** CONSIGNES **
1. Recopiez le discours sur la répression de l'homosexualité en commençant par « Monsieur le président, monsieur » et en poursuivant jusqu'à « pénale de l’homosexualité. ».
2. Résumez en deux phrases le discours sur la répression de l'homosexualité.

** TEXTE **
....
Monsieur le président, monsieur le garde des sceaux, mes chers collègues, comme disait un vieux penseur barbu, « celui qui ne connaît pas l’histoire est condamné à la revivre. »
Or cette proposition de loi nous permet justement de revenir sur certaines pages de notre histoire et de les regarder en face.
En effet, de quoi parlons-nous ? Hussein Bourgi l’a dit tout à l’heure, nous parlons de milliers d’hommes qui, en France, ont été réprimés en raison de leur orientation sexuelle : nous parlons de quarante ans de répression pénale de l’homosexualité.
Il y eut, bien sûr, en 1942, cette loi promulguée par le régime de Vichy pour poursuivre les hommes coupables d’avoir des relations sexuelles avec des hommes.
Il y eut aussi, en 1960 – Hussein Bourgi l’a rappelé –, l’adoption de cet amendement du député Paul Mirguet, qui entendait classer l’homosexualité comme un fléau social et punir d’emprisonnement de simples signes d’affection entre adultes consentants du même sexe.
Aux milliers de personnes condamnées sur le fondement de ces dispositions, il faut ajouter les innombrables victimes de la répression et des innombrables raids sur les lieux de rencontre.
Il fallut donc attendre la loi Forni de 1982 pour mettre un terme à la répression pénale de l’homosexualité en France. Je veux aussi citer Jack Ralite, ministre de la santé, qui retira cette même année l’homosexualité de la liste des maladies mentales.
Toute une génération a donc vécu avec cette épée de Damoclès au-dessus de la tête. Elle a vécu dans la peur, sous la menace. Toutes ces vies ont été brisées. Certains ont subi l’opprobre social, d’autres le licenciement, d’autres encore, quand ce n’était pas les mêmes, la rupture familiale. L’homosexualité, à cette époque, se vivait dans la honte.
....
** ENTRÉES AFFICHÉES **
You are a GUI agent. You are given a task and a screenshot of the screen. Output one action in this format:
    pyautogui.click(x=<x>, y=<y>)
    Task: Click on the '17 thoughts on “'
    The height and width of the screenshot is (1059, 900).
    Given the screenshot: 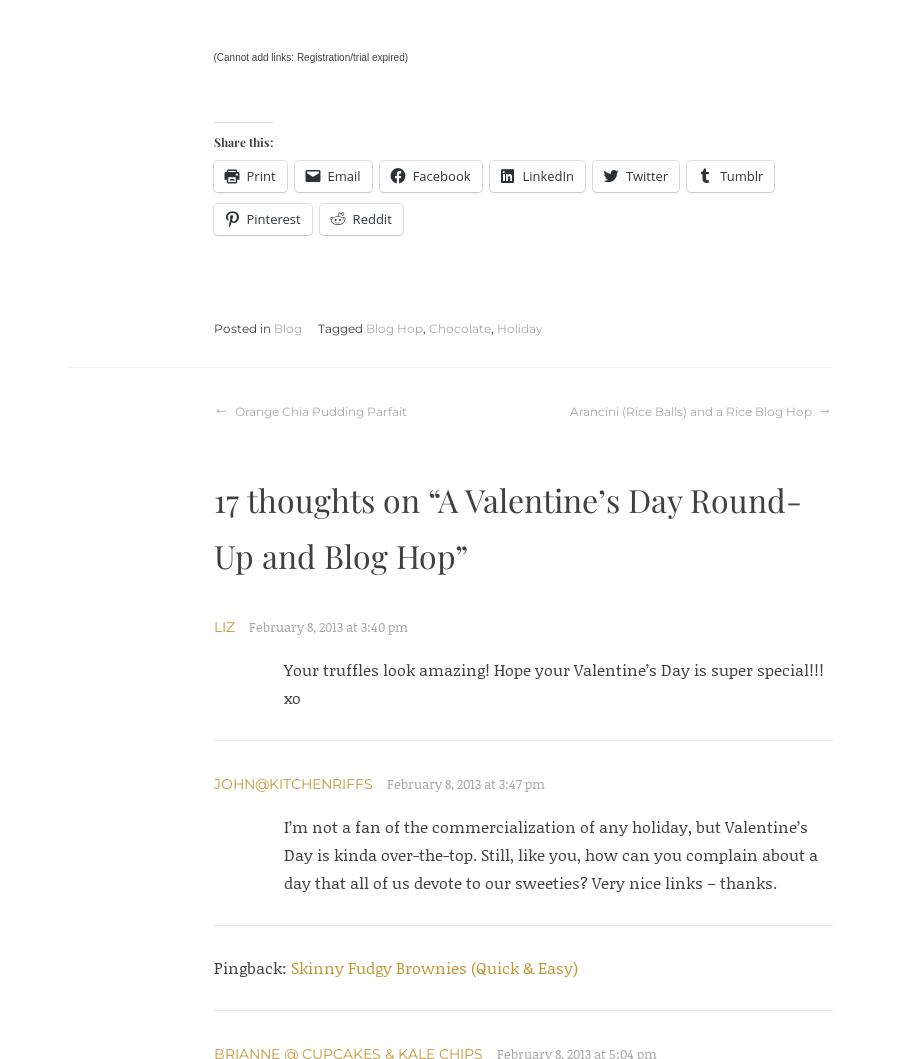 What is the action you would take?
    pyautogui.click(x=323, y=499)
    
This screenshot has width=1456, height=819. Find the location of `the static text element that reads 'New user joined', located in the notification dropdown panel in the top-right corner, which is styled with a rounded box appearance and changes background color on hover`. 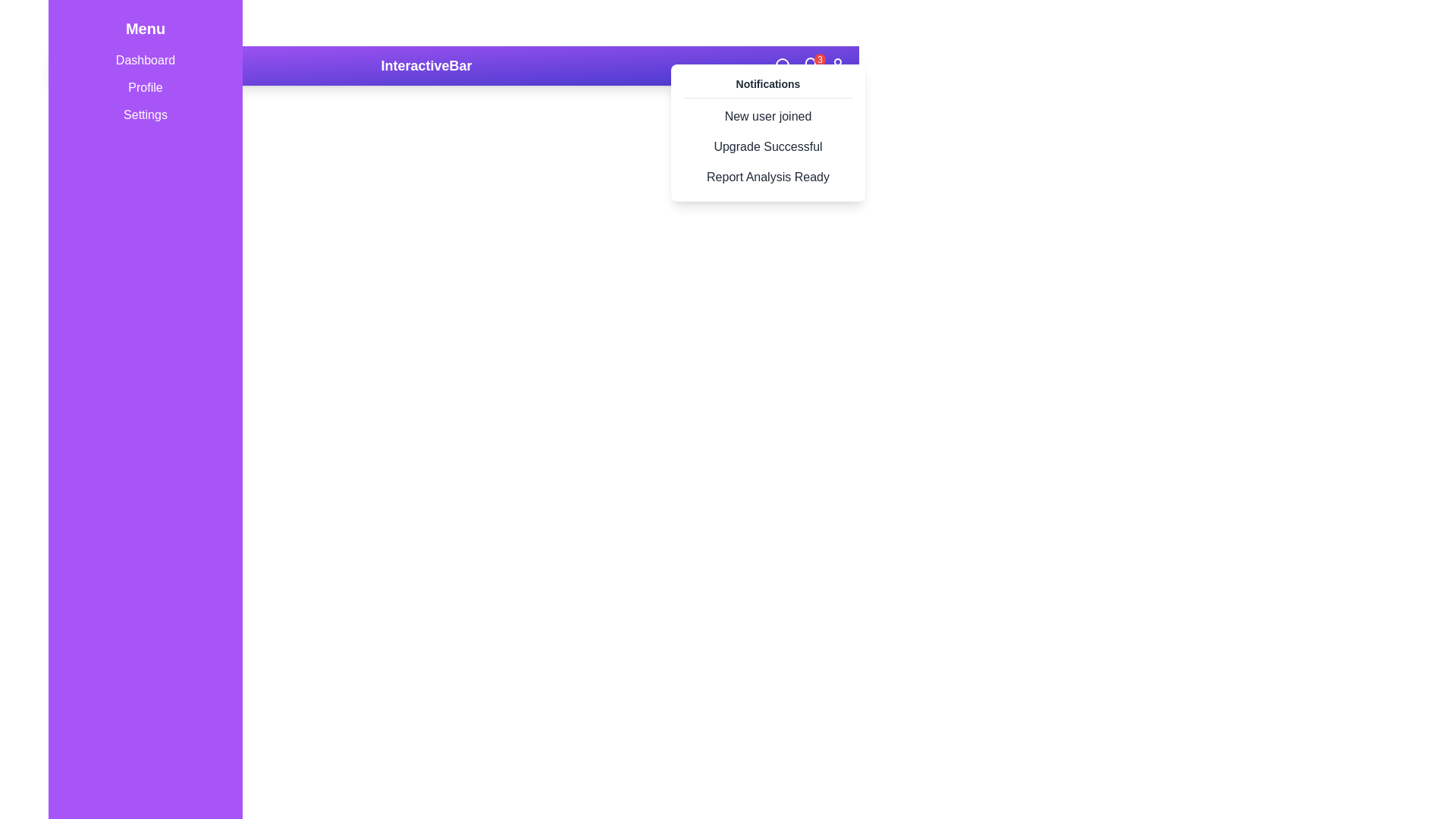

the static text element that reads 'New user joined', located in the notification dropdown panel in the top-right corner, which is styled with a rounded box appearance and changes background color on hover is located at coordinates (767, 116).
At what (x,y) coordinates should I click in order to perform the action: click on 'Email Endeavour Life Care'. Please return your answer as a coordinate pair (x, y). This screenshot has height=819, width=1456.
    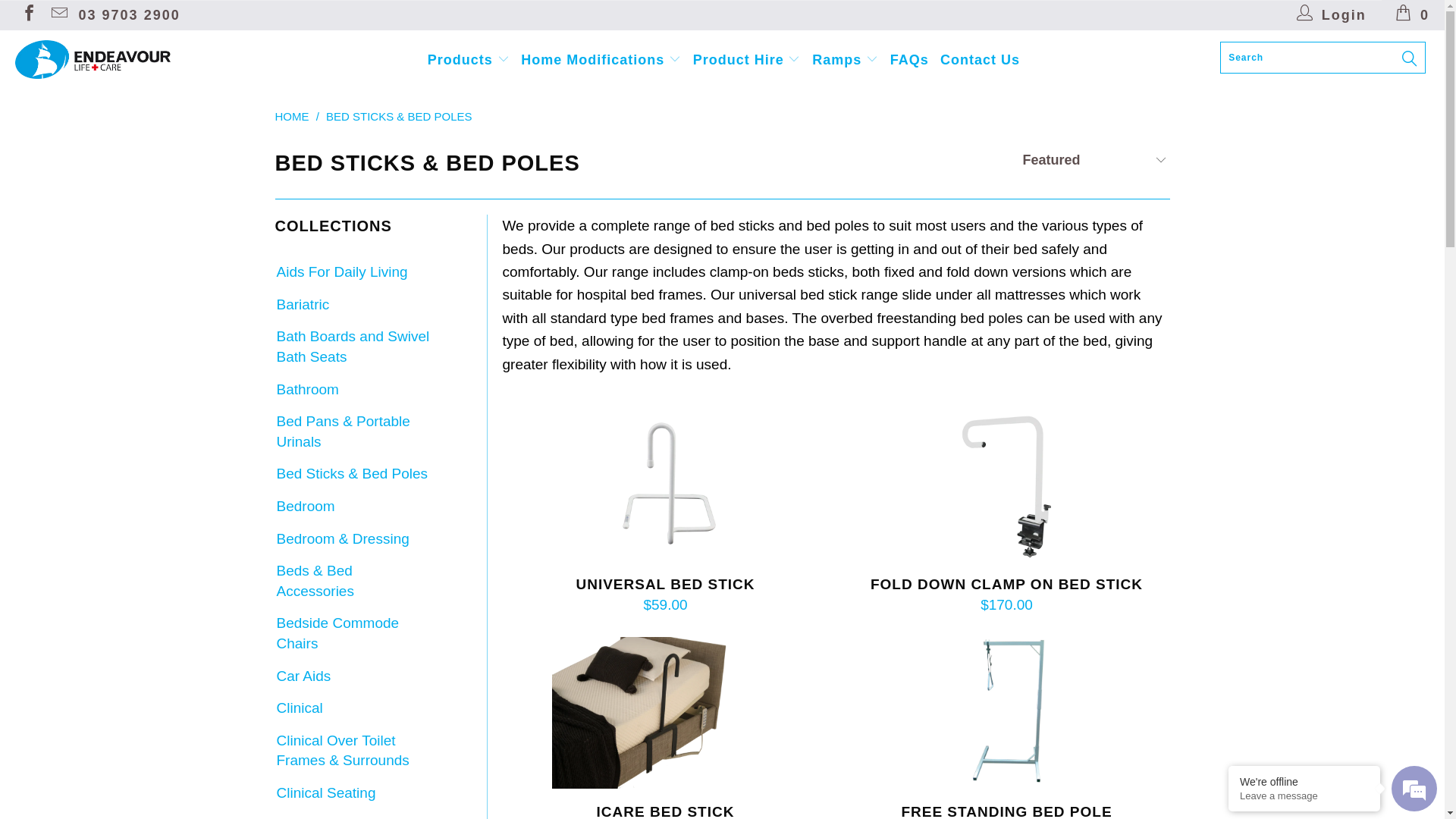
    Looking at the image, I should click on (58, 14).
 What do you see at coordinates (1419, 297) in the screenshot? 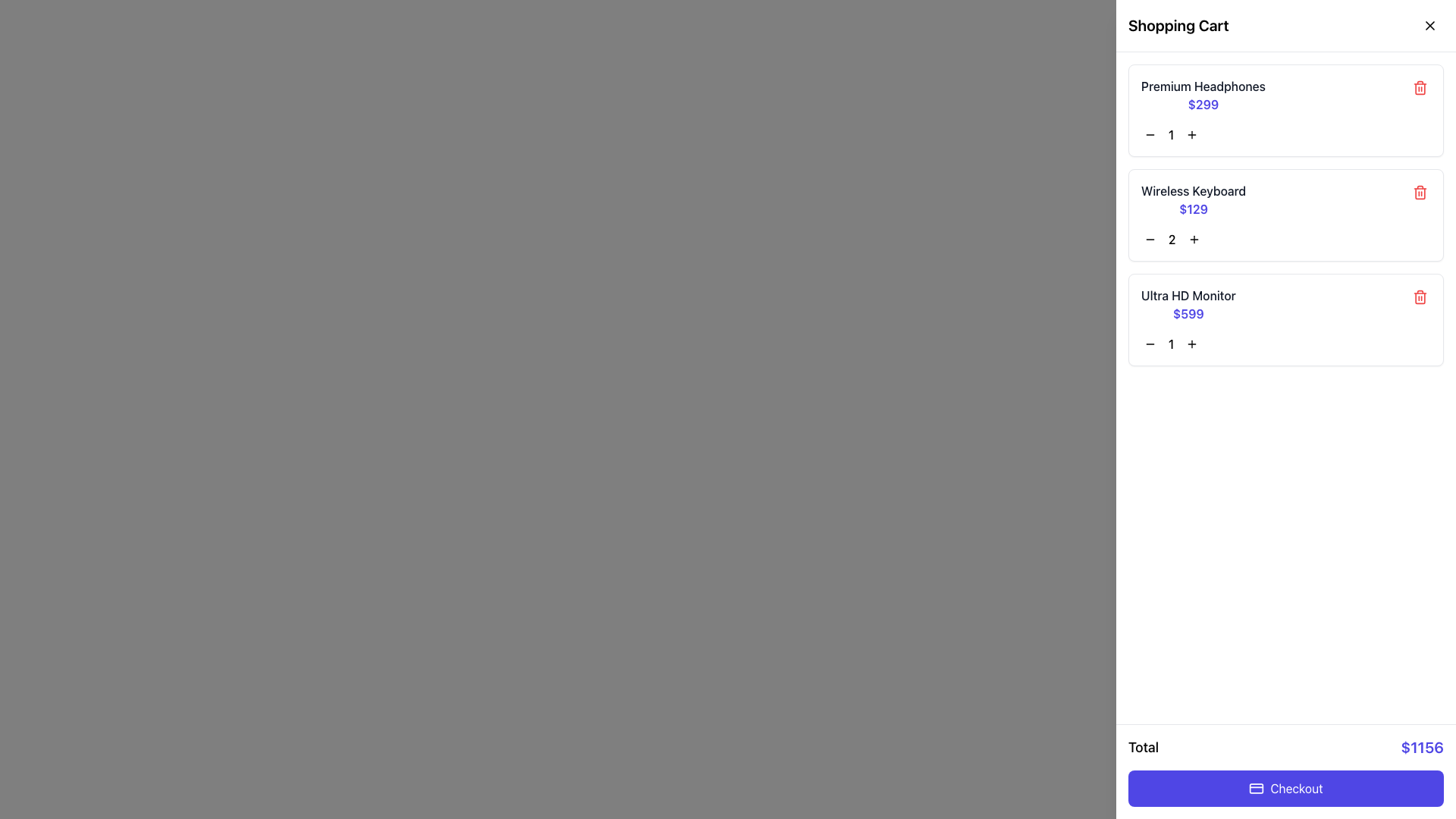
I see `the delete button icon for the 'Ultra HD Monitor' item in the shopping cart` at bounding box center [1419, 297].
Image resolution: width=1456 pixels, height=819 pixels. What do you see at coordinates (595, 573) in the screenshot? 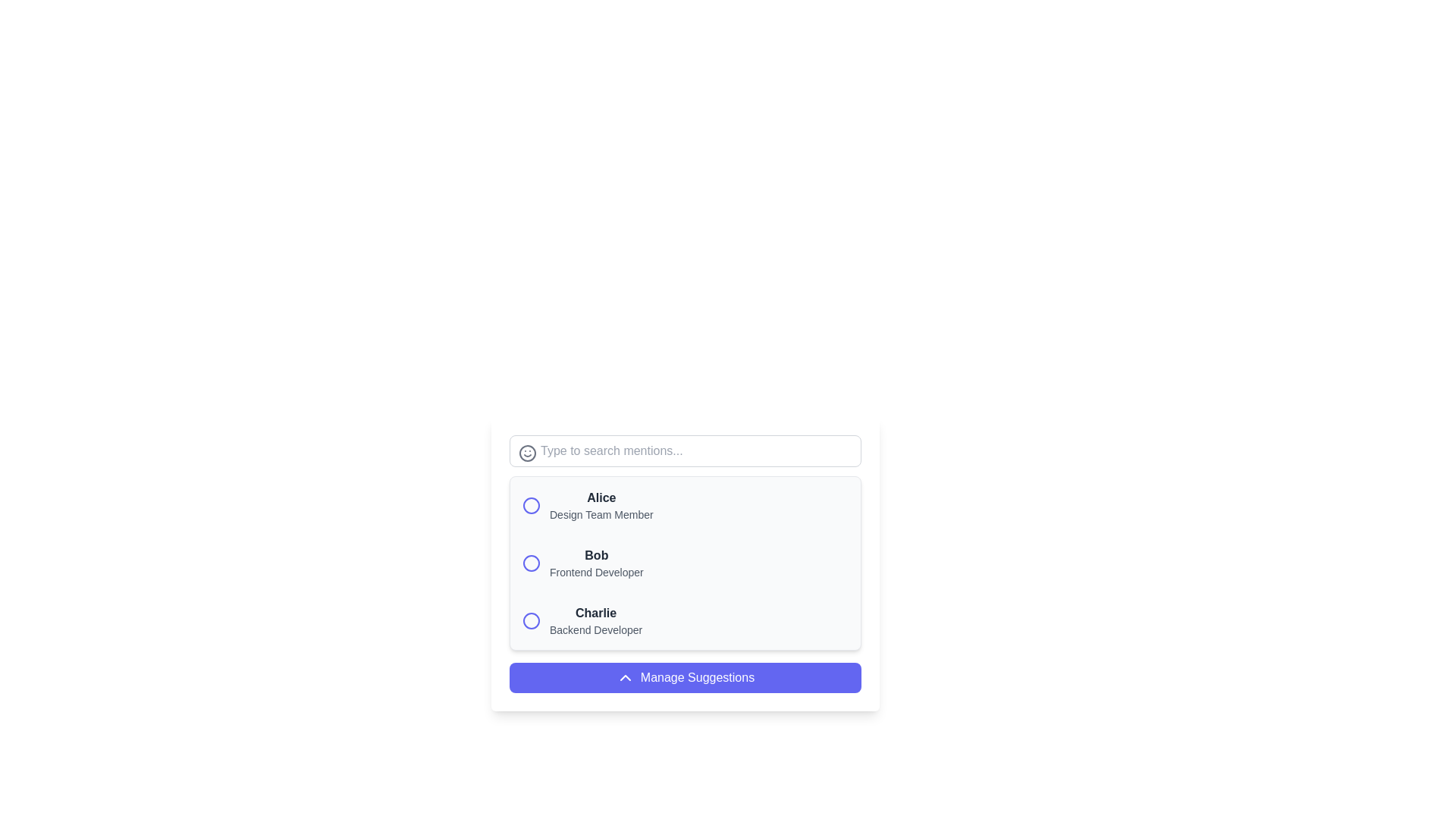
I see `the text label indicating 'Frontend Developer' associated with the name 'Bob', which is located in the dropdown menu below 'Bob'` at bounding box center [595, 573].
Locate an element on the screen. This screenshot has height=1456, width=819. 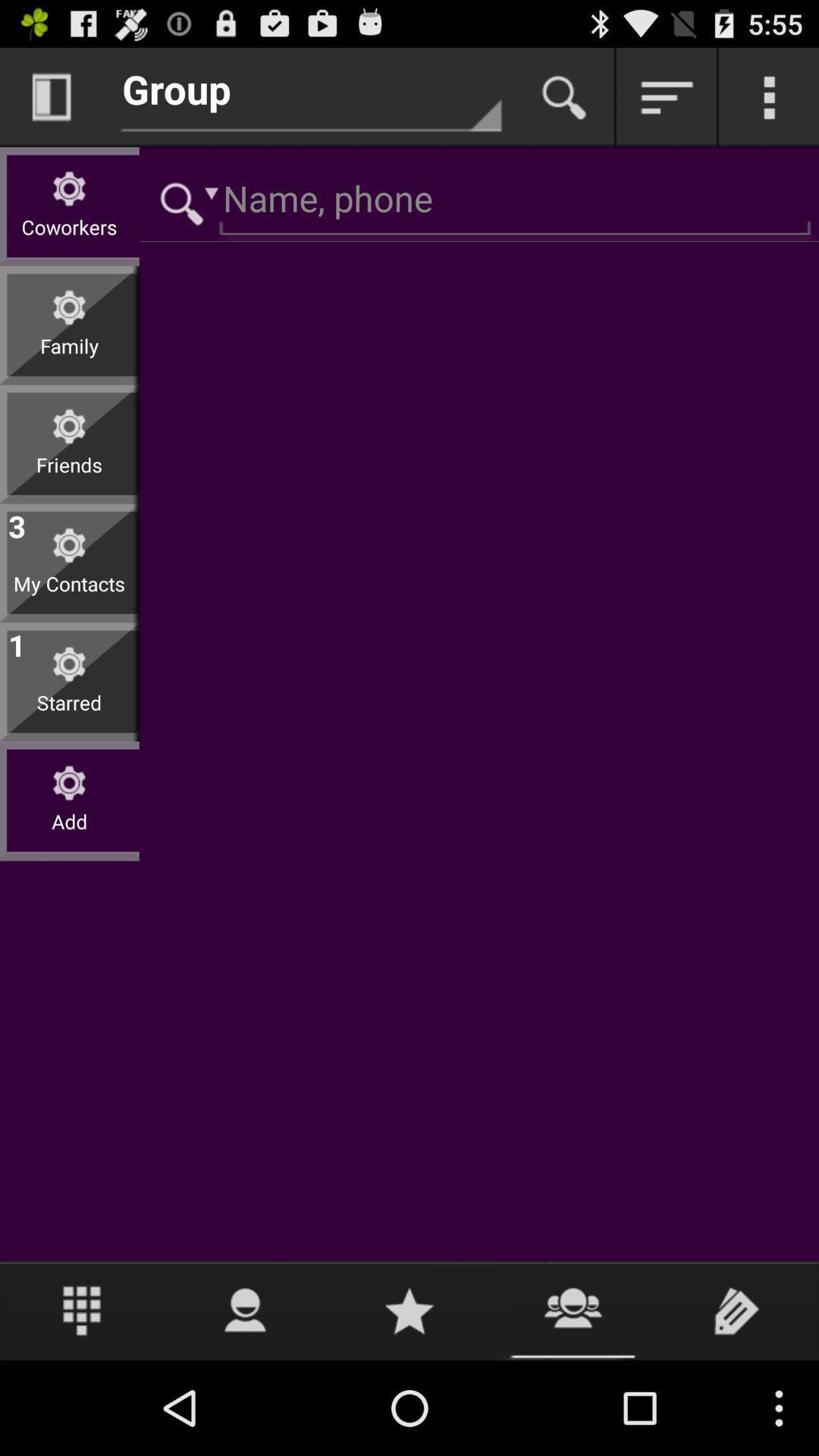
app above starred app is located at coordinates (17, 642).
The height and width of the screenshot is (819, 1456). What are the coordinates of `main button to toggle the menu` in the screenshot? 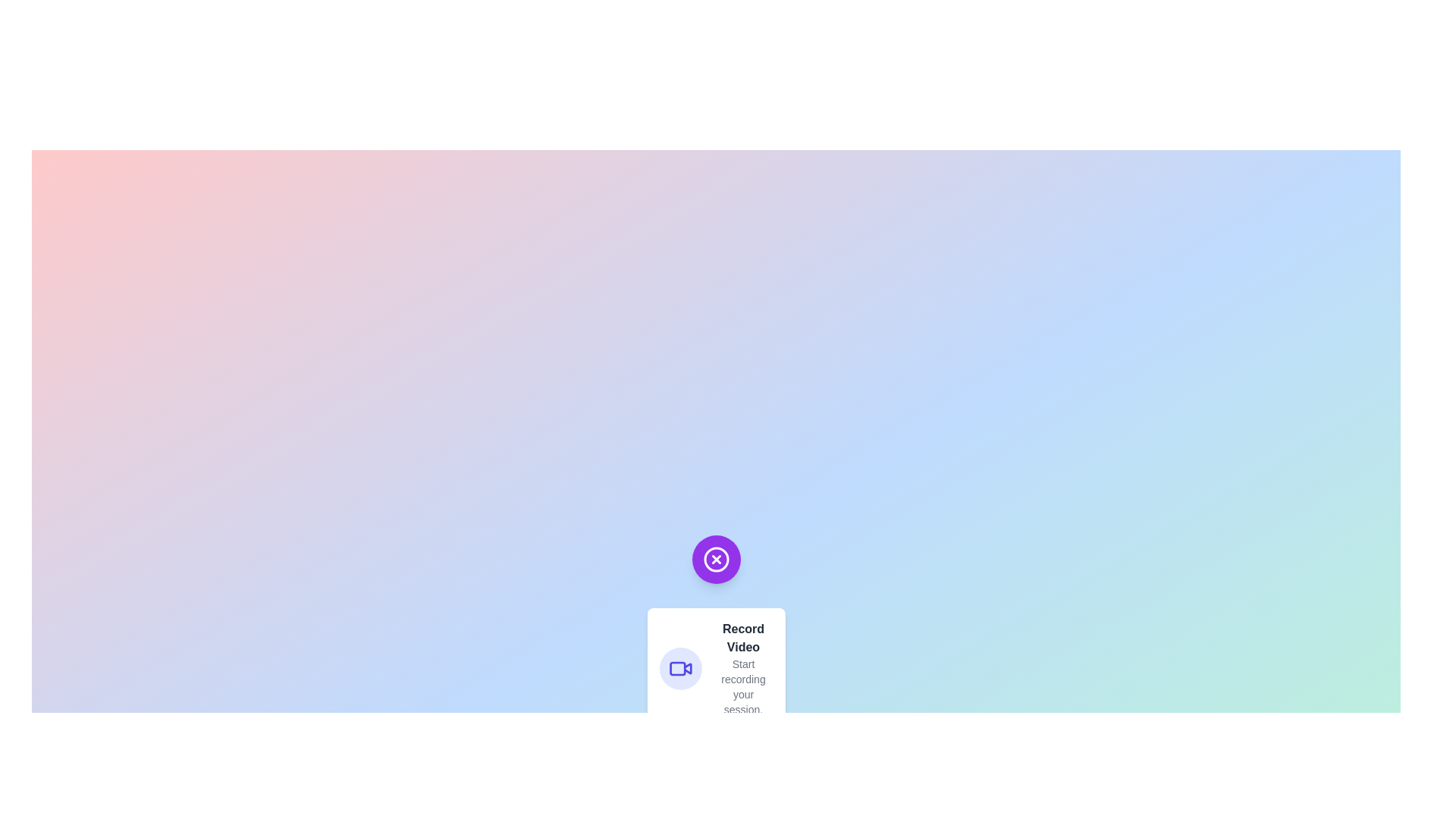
....
** RÉPONSES **
1.
Monsieur le président, monsieur le garde des sceaux, mes chers collègues, comme disait un vieux penseur barbu, « celui qui ne connaît pas l’histoire est condamné à la revivre. »
Or cette proposition de loi nous permet justement de revenir sur certaines pages de notre histoire et de les regarder en face.
En effet, de quoi parlons-nous ? Hussein Bourgi l’a dit tout à l’heure, nous parlons de milliers d’hommes qui, en France, ont été réprimés en raison de leur orientation sexuelle : nous parlons de quarante ans de répression pénale de l’homosexualité.

2. Pendant quarante ans, des milliers d'hommes ont été réprimés en France en raison de leur orientation sexuelle, notamment par la loi de Vichy de 1942 et l'amendement Mirguet de 1960. Cette répression n'a pris fin qu'avec la loi Forni de 1982, après qu'une génération entière a vécu dans la peur et la honte, certains subissant l'opprobre social, le licenciement ou la rupture familiale.